EXERCISE AIM: Render the lines of the listing below, from the line with "Locate an element on the screen. This" up to and including the line with "surviving (263, 1532)", as a Markdown table with the columns No. and Line. Give each line's row number under No. and leave out blank lines.

Excerpt from a data file:
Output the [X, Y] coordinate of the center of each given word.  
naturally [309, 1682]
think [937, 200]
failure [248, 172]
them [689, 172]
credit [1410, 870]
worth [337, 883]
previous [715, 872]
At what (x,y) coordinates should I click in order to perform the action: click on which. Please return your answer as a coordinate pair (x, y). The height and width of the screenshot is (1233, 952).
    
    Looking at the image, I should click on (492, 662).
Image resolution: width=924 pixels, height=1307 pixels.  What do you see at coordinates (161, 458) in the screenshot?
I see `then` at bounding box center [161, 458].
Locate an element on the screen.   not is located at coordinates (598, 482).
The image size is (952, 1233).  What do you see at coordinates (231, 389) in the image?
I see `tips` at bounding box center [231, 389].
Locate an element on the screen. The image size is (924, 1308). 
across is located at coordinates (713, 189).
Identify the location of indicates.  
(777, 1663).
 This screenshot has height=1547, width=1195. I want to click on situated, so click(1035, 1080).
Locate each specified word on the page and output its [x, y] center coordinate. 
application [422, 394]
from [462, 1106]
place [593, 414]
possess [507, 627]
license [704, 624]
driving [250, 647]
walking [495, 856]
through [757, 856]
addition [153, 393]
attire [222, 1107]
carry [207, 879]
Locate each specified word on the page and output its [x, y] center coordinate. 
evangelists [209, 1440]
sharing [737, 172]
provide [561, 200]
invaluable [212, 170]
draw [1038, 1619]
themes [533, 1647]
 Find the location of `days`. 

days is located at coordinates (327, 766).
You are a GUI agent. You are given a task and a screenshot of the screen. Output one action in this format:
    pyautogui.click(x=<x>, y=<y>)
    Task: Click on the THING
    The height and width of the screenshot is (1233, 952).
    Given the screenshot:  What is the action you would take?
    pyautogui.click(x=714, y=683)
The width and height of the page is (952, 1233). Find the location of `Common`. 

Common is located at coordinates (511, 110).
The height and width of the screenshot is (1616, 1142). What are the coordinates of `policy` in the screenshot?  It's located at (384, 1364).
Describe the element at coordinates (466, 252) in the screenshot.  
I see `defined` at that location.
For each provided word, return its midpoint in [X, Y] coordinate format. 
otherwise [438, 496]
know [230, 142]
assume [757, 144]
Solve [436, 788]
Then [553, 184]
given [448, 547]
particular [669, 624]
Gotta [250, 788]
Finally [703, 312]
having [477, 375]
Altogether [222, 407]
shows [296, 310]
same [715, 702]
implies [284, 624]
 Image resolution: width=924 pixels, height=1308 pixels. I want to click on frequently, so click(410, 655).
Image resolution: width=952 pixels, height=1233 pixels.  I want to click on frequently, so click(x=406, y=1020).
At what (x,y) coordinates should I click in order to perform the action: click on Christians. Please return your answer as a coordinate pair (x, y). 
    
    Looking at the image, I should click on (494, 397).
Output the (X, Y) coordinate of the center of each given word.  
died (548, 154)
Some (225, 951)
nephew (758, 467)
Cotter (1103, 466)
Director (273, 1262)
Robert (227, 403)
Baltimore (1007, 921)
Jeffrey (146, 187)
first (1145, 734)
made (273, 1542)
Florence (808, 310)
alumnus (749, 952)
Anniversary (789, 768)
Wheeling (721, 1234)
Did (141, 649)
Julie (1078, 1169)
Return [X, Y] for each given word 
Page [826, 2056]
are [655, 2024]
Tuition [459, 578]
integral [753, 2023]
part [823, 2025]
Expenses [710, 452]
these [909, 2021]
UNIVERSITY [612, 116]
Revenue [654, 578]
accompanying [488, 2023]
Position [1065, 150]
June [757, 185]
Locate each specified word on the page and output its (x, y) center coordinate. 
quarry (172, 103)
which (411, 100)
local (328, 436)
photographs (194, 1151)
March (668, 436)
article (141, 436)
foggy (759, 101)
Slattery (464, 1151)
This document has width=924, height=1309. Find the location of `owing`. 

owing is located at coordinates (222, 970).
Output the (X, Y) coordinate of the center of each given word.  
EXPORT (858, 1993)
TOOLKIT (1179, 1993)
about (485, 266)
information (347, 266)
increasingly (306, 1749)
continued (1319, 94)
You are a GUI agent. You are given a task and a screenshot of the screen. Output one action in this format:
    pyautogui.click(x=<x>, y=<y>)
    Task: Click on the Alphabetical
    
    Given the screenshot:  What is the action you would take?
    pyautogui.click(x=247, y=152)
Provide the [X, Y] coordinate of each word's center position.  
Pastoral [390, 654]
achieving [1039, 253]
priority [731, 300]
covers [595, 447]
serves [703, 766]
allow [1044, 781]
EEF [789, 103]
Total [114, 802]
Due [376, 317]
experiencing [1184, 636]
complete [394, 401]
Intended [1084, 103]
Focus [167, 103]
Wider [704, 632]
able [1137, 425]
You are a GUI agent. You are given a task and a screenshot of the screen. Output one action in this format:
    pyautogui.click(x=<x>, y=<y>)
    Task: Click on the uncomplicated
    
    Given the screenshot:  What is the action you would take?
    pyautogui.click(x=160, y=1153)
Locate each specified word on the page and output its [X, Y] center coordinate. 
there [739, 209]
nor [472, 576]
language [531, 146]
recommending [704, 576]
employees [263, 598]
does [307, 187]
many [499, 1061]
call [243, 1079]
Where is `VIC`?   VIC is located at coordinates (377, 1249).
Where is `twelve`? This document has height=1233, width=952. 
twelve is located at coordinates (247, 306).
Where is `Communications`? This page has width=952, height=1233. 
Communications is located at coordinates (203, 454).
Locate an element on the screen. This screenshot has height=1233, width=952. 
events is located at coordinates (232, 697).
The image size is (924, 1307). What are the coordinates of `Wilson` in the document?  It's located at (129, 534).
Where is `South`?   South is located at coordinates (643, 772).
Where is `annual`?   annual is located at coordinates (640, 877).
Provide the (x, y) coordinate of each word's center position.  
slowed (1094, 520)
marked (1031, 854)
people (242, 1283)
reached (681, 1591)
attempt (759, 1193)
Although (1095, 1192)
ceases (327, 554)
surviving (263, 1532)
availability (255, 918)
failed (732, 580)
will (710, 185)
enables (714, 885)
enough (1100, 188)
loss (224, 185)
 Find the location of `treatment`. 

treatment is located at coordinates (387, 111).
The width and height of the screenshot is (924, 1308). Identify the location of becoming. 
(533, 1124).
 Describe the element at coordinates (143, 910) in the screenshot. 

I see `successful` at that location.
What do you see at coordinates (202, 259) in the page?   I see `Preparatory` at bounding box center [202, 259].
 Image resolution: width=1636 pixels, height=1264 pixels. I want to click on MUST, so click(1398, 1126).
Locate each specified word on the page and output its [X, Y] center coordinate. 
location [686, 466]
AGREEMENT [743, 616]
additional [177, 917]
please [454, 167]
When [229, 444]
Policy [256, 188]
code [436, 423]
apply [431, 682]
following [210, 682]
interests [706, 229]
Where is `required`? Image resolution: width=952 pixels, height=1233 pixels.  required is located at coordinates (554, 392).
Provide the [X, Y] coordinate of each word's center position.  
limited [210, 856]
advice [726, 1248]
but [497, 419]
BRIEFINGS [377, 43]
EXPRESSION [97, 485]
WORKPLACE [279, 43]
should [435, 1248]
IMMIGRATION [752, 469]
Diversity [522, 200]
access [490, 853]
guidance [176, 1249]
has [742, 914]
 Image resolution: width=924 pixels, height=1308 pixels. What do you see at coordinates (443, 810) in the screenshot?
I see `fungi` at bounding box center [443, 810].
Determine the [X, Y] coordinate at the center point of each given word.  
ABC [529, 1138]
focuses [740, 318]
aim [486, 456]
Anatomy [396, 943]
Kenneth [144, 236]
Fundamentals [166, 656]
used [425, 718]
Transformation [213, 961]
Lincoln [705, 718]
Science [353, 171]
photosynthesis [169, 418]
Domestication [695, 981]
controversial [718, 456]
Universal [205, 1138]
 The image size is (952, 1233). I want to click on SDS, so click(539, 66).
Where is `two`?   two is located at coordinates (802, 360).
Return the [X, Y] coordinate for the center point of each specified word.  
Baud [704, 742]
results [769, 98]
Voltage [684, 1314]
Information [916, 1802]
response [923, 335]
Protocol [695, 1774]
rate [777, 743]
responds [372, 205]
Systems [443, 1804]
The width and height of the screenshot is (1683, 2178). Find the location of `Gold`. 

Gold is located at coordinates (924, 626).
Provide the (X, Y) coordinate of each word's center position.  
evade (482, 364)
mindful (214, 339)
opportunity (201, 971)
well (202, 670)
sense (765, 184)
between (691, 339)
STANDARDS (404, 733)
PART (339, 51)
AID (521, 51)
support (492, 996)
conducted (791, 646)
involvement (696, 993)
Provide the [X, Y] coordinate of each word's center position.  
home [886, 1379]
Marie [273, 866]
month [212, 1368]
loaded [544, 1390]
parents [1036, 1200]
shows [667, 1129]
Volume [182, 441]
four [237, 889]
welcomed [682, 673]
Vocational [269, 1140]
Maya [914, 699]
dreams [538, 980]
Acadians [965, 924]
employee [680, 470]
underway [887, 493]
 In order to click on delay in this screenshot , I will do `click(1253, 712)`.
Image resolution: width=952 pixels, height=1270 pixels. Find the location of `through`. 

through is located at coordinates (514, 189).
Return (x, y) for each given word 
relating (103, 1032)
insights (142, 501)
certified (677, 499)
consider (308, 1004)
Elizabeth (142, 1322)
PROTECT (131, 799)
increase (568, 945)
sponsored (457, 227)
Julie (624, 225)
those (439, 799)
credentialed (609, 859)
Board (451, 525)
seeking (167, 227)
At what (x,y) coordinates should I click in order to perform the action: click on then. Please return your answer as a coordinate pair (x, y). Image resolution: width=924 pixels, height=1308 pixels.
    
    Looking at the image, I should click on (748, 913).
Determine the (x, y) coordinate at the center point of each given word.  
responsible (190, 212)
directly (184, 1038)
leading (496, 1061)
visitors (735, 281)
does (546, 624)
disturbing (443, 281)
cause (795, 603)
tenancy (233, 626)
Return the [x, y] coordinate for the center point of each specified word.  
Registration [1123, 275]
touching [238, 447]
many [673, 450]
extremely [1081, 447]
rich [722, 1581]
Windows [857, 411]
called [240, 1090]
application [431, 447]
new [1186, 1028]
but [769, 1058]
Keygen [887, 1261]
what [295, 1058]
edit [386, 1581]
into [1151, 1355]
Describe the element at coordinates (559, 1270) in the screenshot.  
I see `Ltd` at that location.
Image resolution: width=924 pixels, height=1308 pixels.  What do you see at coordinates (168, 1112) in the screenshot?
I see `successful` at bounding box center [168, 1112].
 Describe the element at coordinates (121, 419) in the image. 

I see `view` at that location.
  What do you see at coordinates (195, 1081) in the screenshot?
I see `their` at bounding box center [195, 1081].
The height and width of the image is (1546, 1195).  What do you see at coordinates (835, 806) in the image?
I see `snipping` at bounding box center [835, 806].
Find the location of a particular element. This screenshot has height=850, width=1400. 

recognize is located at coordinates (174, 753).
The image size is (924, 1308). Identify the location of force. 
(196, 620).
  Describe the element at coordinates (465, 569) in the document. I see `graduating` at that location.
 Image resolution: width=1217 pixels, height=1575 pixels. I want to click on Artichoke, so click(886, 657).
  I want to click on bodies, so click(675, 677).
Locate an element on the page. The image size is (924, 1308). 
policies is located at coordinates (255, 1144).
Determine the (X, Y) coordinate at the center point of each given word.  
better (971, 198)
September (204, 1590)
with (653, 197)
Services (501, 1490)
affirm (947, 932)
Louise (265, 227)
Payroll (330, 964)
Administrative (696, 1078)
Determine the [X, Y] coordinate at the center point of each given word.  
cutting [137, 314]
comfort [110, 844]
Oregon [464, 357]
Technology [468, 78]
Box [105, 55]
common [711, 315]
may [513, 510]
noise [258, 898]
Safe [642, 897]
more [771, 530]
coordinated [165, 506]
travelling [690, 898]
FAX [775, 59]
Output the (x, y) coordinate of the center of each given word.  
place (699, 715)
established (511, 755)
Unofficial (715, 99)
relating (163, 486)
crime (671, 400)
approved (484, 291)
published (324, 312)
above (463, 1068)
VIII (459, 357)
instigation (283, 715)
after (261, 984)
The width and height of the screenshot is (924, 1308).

ANSWER:
| No. | Line |
|---|---|
| 1 | Locate an element on the screen. This screenshot has height=1233, width=952.  |
| 2 | events is located at coordinates (232, 697). |
| 3 | The image size is (924, 1307). What are the coordinates of `Wilson` in the document?  It's located at (129, 534). |
| 4 | Where is `South`?   South is located at coordinates (643, 772). |
| 5 | Where is `annual`?   annual is located at coordinates (640, 877). |
| 6 | Provide the (x, y) coordinate of each word's center position.   |
| 7 | slowed (1094, 520) |
| 8 | marked (1031, 854) |
| 9 | people (242, 1283) |
| 10 | reached (681, 1591) |
| 11 | attempt (759, 1193) |
| 12 | Although (1095, 1192) |
| 13 | ceases (327, 554) |
| 14 | surviving (263, 1532) |